(Saved data entries)
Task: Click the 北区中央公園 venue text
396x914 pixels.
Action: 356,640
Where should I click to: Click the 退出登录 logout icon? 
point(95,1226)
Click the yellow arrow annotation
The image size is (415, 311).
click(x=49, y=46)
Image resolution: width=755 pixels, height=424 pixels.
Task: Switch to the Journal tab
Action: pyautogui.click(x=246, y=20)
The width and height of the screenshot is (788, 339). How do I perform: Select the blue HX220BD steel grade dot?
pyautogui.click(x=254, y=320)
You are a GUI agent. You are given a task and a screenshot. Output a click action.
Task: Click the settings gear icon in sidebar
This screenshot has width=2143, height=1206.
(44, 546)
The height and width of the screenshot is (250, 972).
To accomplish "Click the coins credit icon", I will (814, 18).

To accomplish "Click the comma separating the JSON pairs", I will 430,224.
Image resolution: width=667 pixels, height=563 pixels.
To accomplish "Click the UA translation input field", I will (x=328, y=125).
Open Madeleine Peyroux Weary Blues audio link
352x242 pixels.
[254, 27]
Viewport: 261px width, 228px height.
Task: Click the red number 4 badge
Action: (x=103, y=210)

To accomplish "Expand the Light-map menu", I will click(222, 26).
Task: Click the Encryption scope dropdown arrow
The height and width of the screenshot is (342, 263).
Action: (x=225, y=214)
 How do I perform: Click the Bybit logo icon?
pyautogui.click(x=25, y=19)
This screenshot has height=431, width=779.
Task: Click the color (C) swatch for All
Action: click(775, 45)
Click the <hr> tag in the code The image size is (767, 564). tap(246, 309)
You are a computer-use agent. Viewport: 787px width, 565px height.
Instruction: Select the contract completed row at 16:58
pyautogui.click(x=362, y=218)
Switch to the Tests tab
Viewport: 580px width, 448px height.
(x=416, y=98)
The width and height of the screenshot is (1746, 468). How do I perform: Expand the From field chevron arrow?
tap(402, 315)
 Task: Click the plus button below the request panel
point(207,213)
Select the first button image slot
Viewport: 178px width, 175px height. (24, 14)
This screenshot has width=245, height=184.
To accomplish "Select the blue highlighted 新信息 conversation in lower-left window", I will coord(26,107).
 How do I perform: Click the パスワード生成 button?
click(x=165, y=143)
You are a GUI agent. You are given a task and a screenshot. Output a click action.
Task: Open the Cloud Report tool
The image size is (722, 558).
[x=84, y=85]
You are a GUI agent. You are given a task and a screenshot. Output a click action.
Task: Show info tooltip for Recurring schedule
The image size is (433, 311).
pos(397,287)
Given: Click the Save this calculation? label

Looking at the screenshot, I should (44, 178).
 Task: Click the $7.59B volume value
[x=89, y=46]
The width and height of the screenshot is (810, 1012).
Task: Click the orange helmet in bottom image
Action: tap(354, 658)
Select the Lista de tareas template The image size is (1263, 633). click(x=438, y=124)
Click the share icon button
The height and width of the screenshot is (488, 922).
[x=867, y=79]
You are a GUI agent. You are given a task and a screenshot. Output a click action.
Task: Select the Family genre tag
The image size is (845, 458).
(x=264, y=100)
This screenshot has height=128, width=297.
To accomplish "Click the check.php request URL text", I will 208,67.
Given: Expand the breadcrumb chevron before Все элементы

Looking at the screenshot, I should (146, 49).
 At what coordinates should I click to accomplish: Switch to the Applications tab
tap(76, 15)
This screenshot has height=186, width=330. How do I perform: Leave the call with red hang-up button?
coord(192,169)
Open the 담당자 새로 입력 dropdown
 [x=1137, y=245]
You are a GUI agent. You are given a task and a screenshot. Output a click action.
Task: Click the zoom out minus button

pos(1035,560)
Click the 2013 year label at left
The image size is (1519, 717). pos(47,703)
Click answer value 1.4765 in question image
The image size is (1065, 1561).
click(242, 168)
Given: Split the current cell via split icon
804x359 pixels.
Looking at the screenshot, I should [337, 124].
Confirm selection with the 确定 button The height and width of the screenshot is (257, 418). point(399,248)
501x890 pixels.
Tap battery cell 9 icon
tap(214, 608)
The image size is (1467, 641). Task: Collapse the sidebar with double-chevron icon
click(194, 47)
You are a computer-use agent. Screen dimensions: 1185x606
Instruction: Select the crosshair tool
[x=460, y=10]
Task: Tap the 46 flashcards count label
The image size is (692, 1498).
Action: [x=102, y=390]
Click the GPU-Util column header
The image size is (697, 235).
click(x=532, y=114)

* [Task details]:
All entries above should be duplicated exactly, none omitted.

* [Exercise output]:
Task: Click the 北区中央公園 venue text
396x914 pixels.
Action: 356,640
Where should I click to: Click the 退出登录 logout icon? 
point(95,1226)
Click the yellow arrow annotation
The image size is (415, 311).
click(x=49, y=46)
Image resolution: width=755 pixels, height=424 pixels.
Task: Switch to the Journal tab
Action: pyautogui.click(x=246, y=20)
The width and height of the screenshot is (788, 339). How do I perform: Select the blue HX220BD steel grade dot?
pyautogui.click(x=254, y=320)
You are a GUI agent. You are given a task and a screenshot. Output a click action.
Task: Click the settings gear icon in sidebar
This screenshot has width=2143, height=1206.
(44, 546)
The height and width of the screenshot is (250, 972).
To accomplish "Click the coins credit icon", I will (814, 18).

To accomplish "Click the comma separating the JSON pairs", I will 430,224.
Image resolution: width=667 pixels, height=563 pixels.
To accomplish "Click the UA translation input field", I will (x=328, y=125).
Open Madeleine Peyroux Weary Blues audio link
352x242 pixels.
[254, 27]
Viewport: 261px width, 228px height.
Task: Click the red number 4 badge
Action: (x=103, y=210)

To accomplish "Expand the Light-map menu", I will click(222, 26).
Task: Click the Encryption scope dropdown arrow
The height and width of the screenshot is (342, 263).
Action: (x=225, y=214)
 How do I perform: Click the Bybit logo icon?
pyautogui.click(x=25, y=19)
This screenshot has height=431, width=779.
Task: Click the color (C) swatch for All
Action: click(775, 45)
Click the <hr> tag in the code The image size is (767, 564). tap(246, 309)
You are a computer-use agent. Viewport: 787px width, 565px height.
Instruction: Select the contract completed row at 16:58
pyautogui.click(x=362, y=218)
Switch to the Tests tab
Viewport: 580px width, 448px height.
(x=416, y=98)
The width and height of the screenshot is (1746, 468). How do I perform: Expand the From field chevron arrow?
tap(402, 315)
 Task: Click the plus button below the request panel
point(207,213)
Select the first button image slot
Viewport: 178px width, 175px height. (24, 14)
This screenshot has width=245, height=184.
To accomplish "Select the blue highlighted 新信息 conversation in lower-left window", I will coord(26,107).
 How do I perform: Click the パスワード生成 button?
click(x=165, y=143)
You are a GUI agent. You are given a task and a screenshot. Output a click action.
Task: Open the Cloud Report tool
The image size is (722, 558).
[x=84, y=85]
You are a GUI agent. You are given a task and a screenshot. Output a click action.
Task: Show info tooltip for Recurring schedule
The image size is (433, 311).
pos(397,287)
Given: Click the Save this calculation? label

Looking at the screenshot, I should (44, 178).
 Task: Click the $7.59B volume value
[x=89, y=46]
The width and height of the screenshot is (810, 1012).
Task: Click the orange helmet in bottom image
Action: tap(354, 658)
Select the Lista de tareas template The image size is (1263, 633). click(x=438, y=124)
Click the share icon button
The height and width of the screenshot is (488, 922).
[x=867, y=79]
You are a GUI agent. You are given a task and a screenshot. Output a click action.
Task: Select the Family genre tag
The image size is (845, 458).
(x=264, y=100)
This screenshot has height=128, width=297.
To accomplish "Click the check.php request URL text", I will 208,67.
Given: Expand the breadcrumb chevron before Все элементы

Looking at the screenshot, I should (146, 49).
 At what coordinates should I click to accomplish: Switch to the Applications tab
tap(76, 15)
This screenshot has height=186, width=330. How do I perform: Leave the call with red hang-up button?
coord(192,169)
Open the 담당자 새로 입력 dropdown
 [x=1137, y=245]
You are a GUI agent. You are given a task and a screenshot. Output a click action.
Task: Click the zoom out minus button

pos(1035,560)
Click the 2013 year label at left
The image size is (1519, 717). pos(47,703)
Click answer value 1.4765 in question image
The image size is (1065, 1561).
click(242, 168)
Given: Split the current cell via split icon
804x359 pixels.
Looking at the screenshot, I should [337, 124].
Confirm selection with the 确定 button The height and width of the screenshot is (257, 418). point(399,248)
501x890 pixels.
Tap battery cell 9 icon
tap(214, 608)
The image size is (1467, 641). Task: Collapse the sidebar with double-chevron icon
click(194, 47)
You are a computer-use agent. Screen dimensions: 1185x606
Instruction: Select the crosshair tool
[x=460, y=10]
Task: Tap the 46 flashcards count label
The image size is (692, 1498).
Action: [x=102, y=390]
Click the GPU-Util column header
The image size is (697, 235).
click(x=532, y=114)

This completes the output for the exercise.